The main goal of the DNT is to allow beneficiaries (patients) access to new and innovative technologies (e.g.: devices, equipment, etc.) to promote health equity and the overall betterment of health of the U.S. population. As newer and better technologies are developed each year, it is important that all patients have access to these improvements so they see improvements in their health. Medicare and Medicaid beneficiaries deserve access to the same promising technologies and interventions that are afforded to private healthcare insurance beneficiaries, which is why the DNT’s role in streamlining the approval of technologies under coverage is so vital.

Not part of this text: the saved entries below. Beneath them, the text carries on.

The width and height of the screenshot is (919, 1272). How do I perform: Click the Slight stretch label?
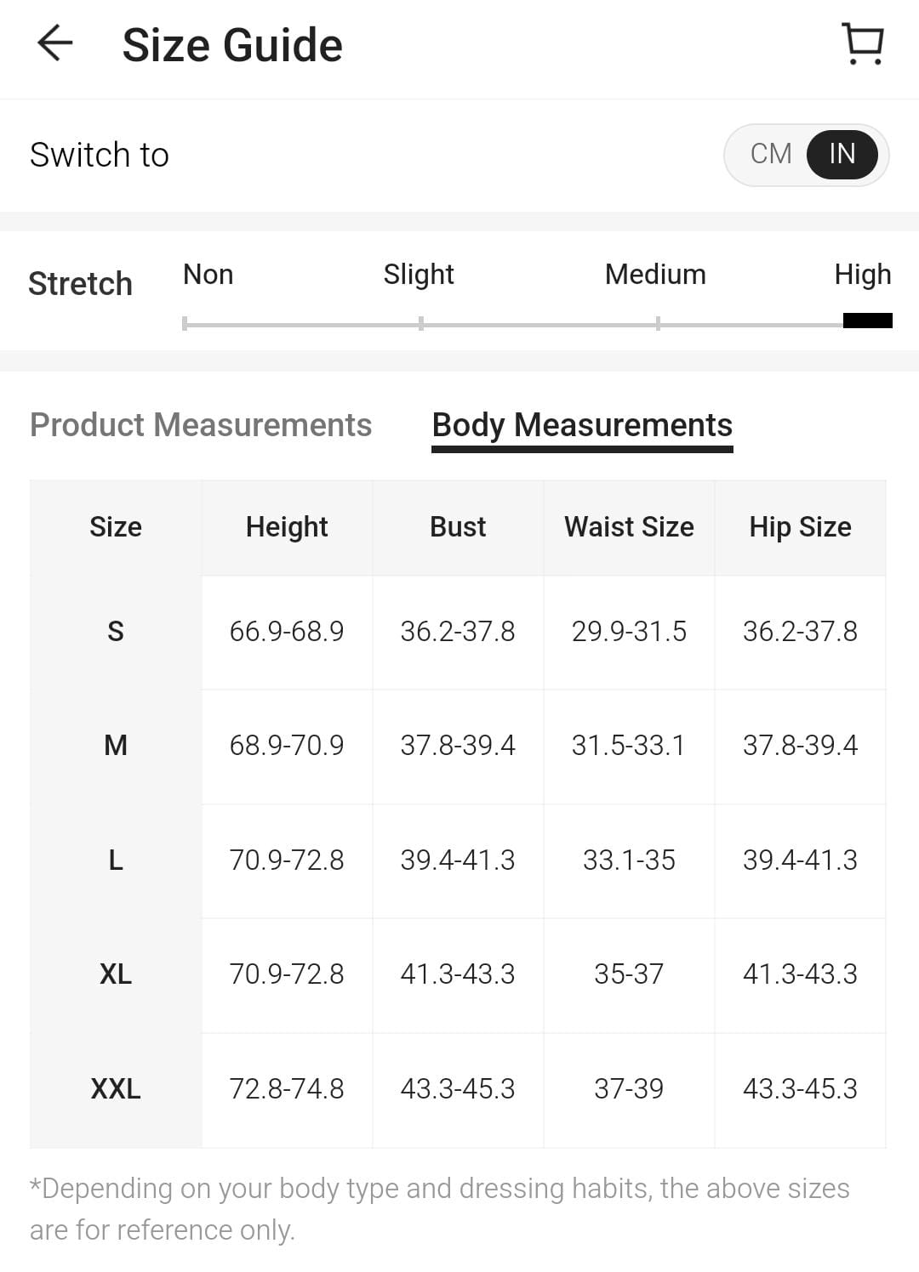click(x=419, y=275)
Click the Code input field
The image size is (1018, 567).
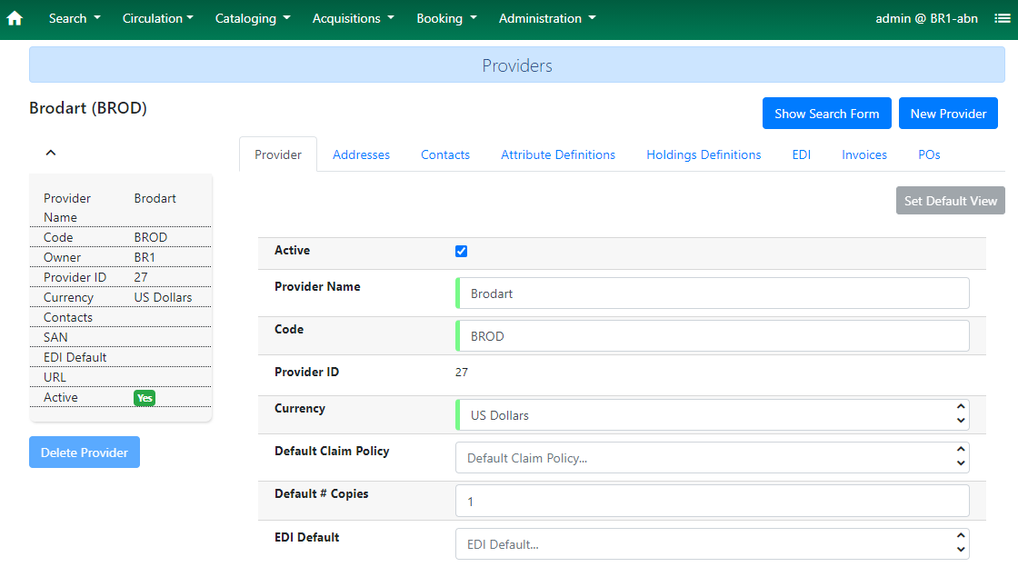pos(713,336)
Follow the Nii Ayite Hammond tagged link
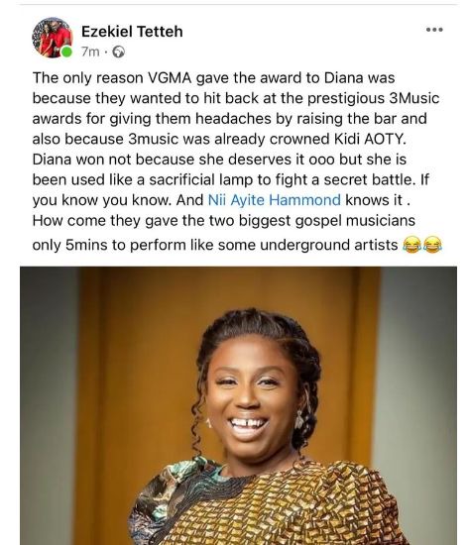 click(x=274, y=200)
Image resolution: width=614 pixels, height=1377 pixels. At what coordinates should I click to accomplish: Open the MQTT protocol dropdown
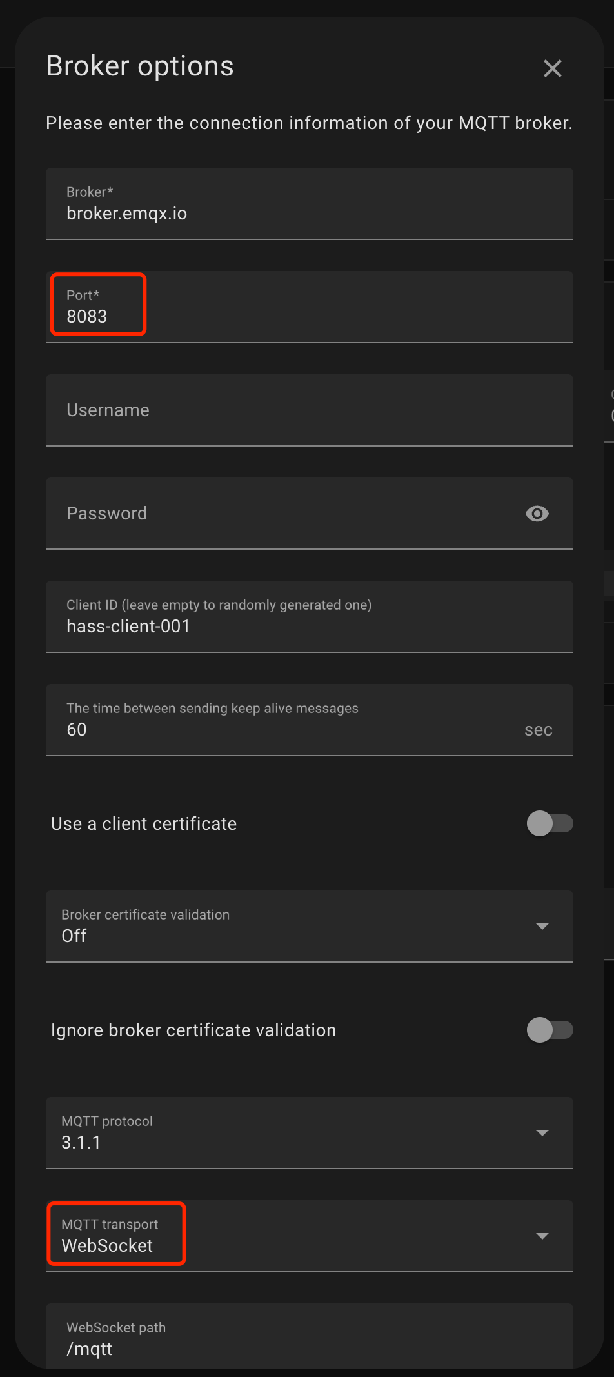[x=542, y=1132]
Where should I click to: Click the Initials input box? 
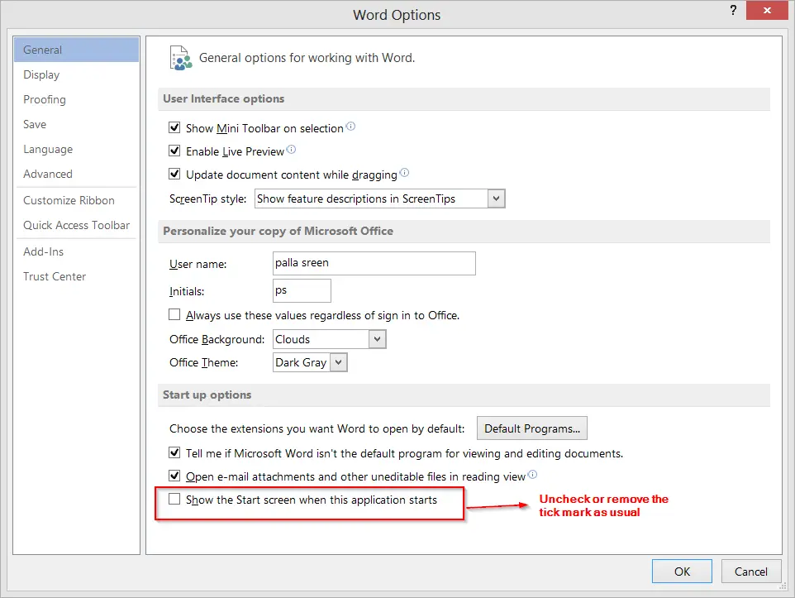click(x=302, y=291)
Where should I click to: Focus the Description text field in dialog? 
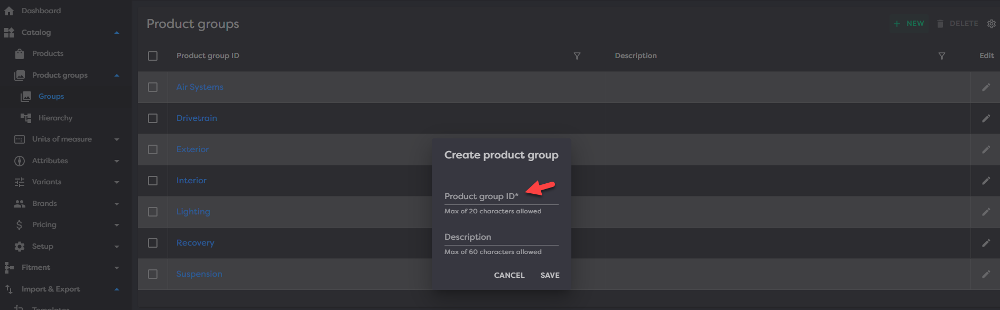501,238
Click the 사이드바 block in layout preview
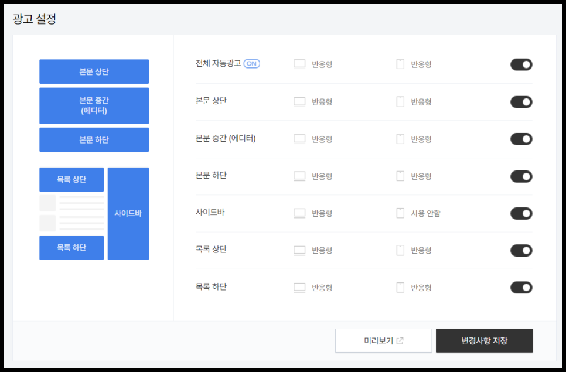566x372 pixels. pos(128,213)
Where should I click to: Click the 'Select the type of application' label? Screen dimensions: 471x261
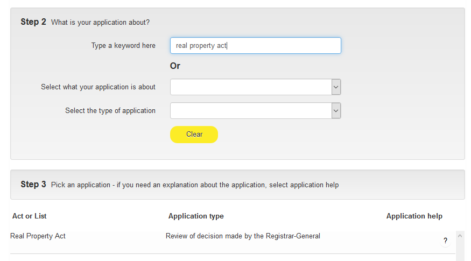tap(110, 111)
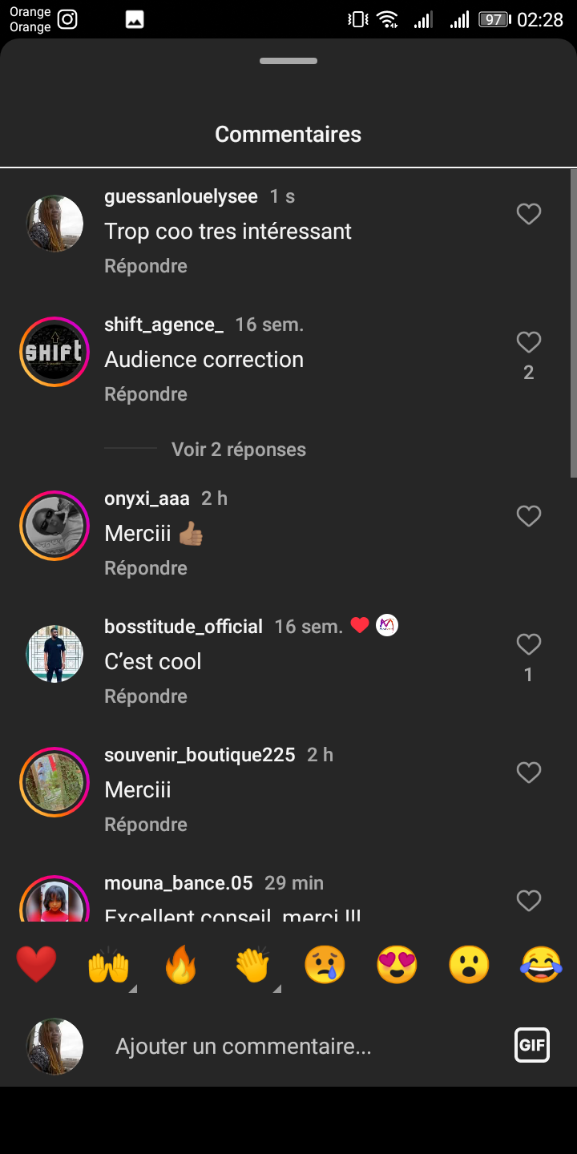Like bosstitude_official's comment

point(528,644)
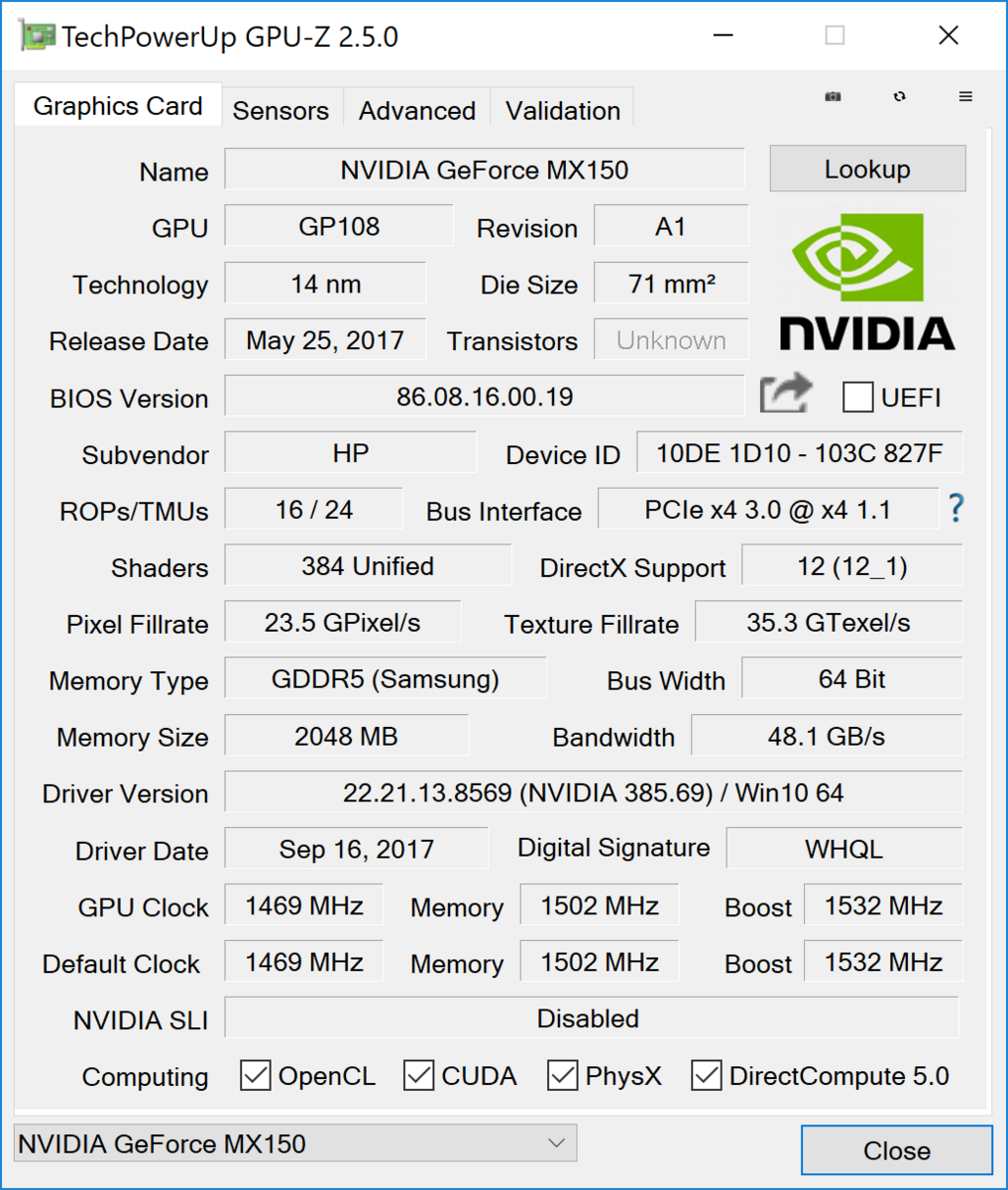
Task: Toggle the UEFI checkbox
Action: pyautogui.click(x=857, y=398)
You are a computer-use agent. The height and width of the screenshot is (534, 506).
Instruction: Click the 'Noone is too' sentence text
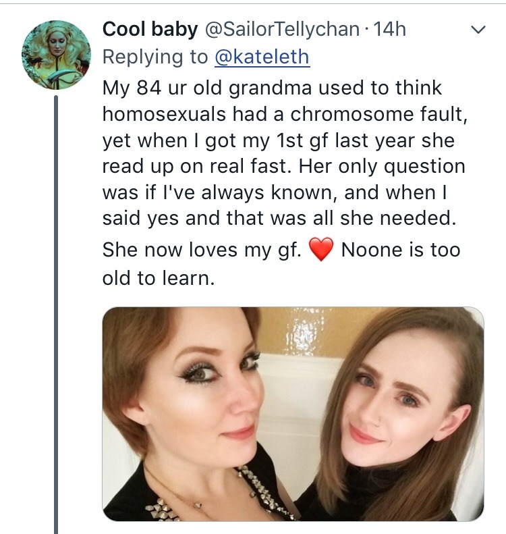[x=401, y=250]
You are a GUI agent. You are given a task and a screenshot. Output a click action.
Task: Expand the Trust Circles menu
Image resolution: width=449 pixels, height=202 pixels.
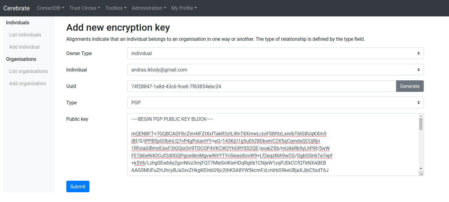[x=84, y=8]
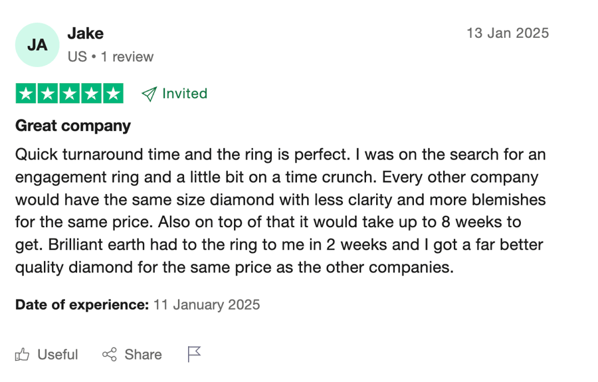
Task: Click the 13 Jan 2025 review date
Action: (508, 33)
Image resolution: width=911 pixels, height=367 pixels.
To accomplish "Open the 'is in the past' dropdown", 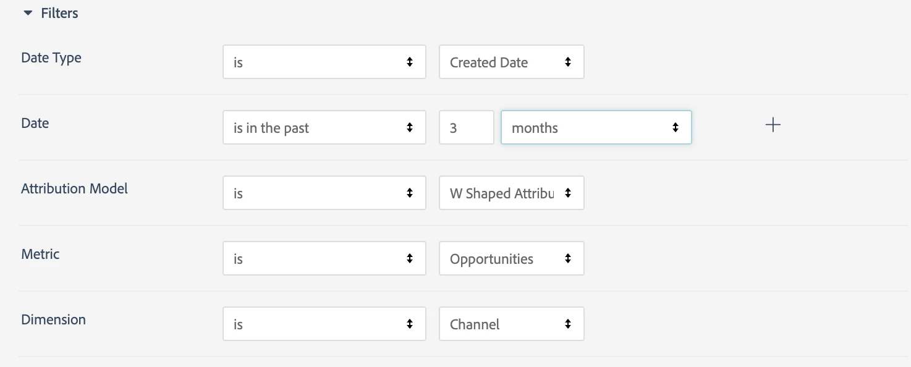I will pyautogui.click(x=324, y=127).
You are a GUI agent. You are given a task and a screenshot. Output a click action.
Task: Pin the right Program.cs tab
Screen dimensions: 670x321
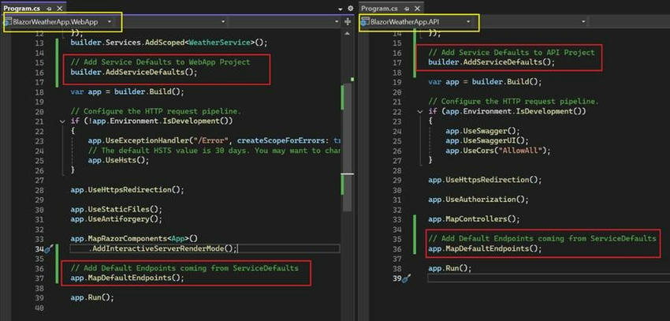click(x=408, y=8)
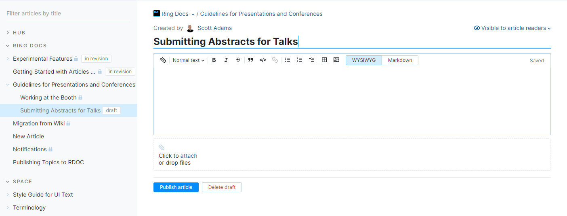
Task: Insert a numbered list
Action: pyautogui.click(x=300, y=60)
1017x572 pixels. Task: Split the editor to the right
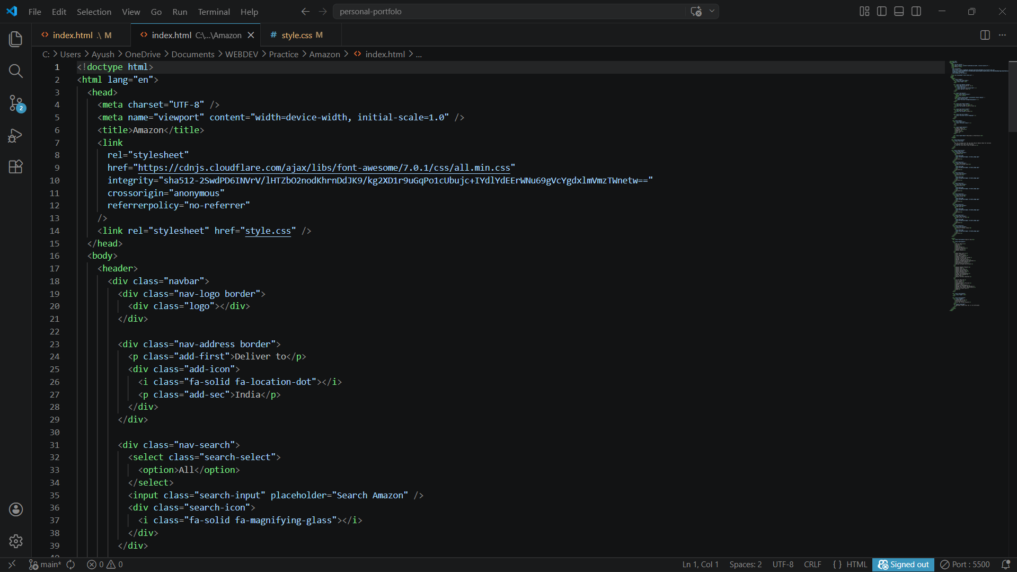985,35
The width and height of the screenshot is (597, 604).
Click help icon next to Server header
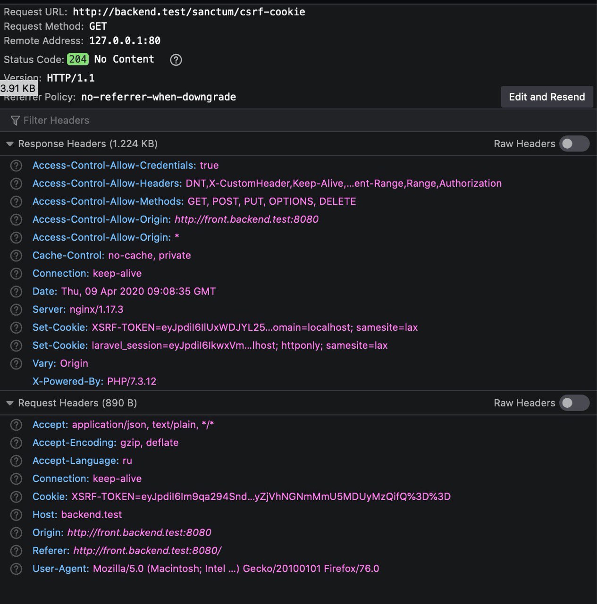(16, 310)
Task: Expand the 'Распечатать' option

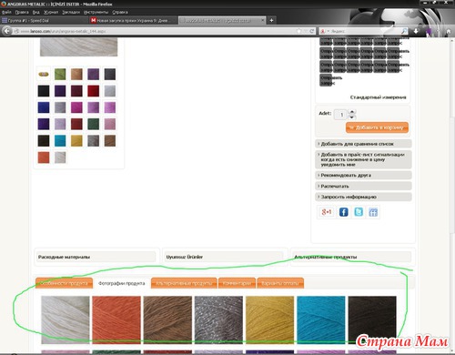Action: point(363,186)
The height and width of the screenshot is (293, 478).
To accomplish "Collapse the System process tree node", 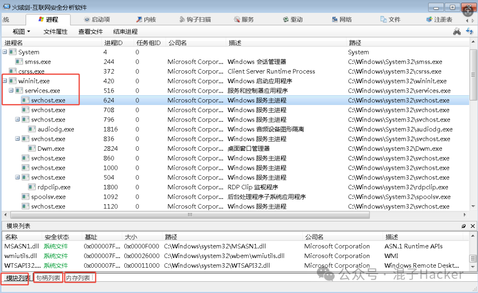I will click(4, 52).
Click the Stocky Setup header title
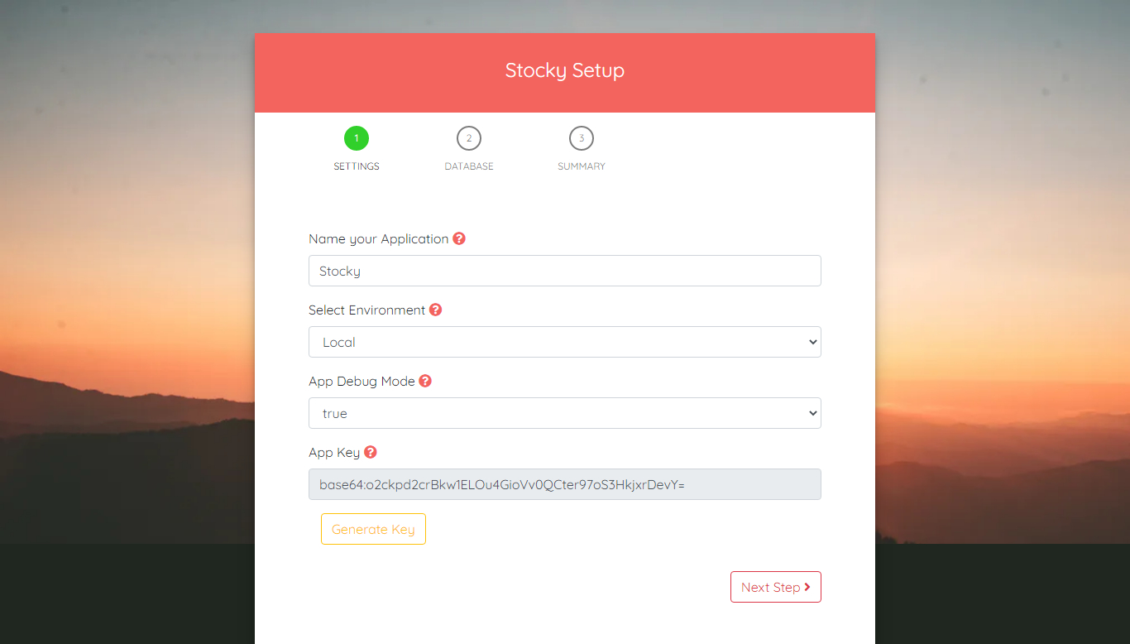This screenshot has height=644, width=1130. click(x=564, y=70)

As an intern, I have been studying different government healthcare statutes and regulations, and advising my team at the DNT on ways to incorporate new technologies into written Medicare policy. I’ve been reviewing grants and proposals for new technologies, meeting with manufacturers of these new machineries, and ultimately offering feedback to my team on ways we can incorporate these technologies. The small steps that I take behind the scenes (usually in the form of extensive paperwork and many, many zoom calls) will hopefully lead to their ultimate approval under CMS policy, allowing CMS patients access to them.
I really wanted to complete an internship with the DNT because I wanted to see the process of how health policy is written and how directly it impacts patients, whether that is by increasing access to improved technologies or by changing policy to remove outdated standards of care. Through my work, I have seen firsthand how different subsections within Medicare work to optimize coverage for beneficiaries to allow all people fair and equitable access to healthcare. Many forms of grassroots interventions within medicine and healthcare meant to combat health inequities and disparities are “band-aid” solutions to a larger problem, and I now feel that real progress towards health equity comes in the form of policy changes to address healthcare infrastructure and access. I believe this is encompassed by the DNT’s work to ensure patients have access to technologies that will equip them with better health outcomes.
My hope is that my work this summer with the DNT will further the DNT’s mission to influence policy surrounding health coverage and access to technologies, in order to ensure that access to new technologies and insurance coverage is more equitable overall. Even the few technologies that I am able to form policy around this summer could be instrumental in shaping the standard of care for CMS beneficiaries in the U.S.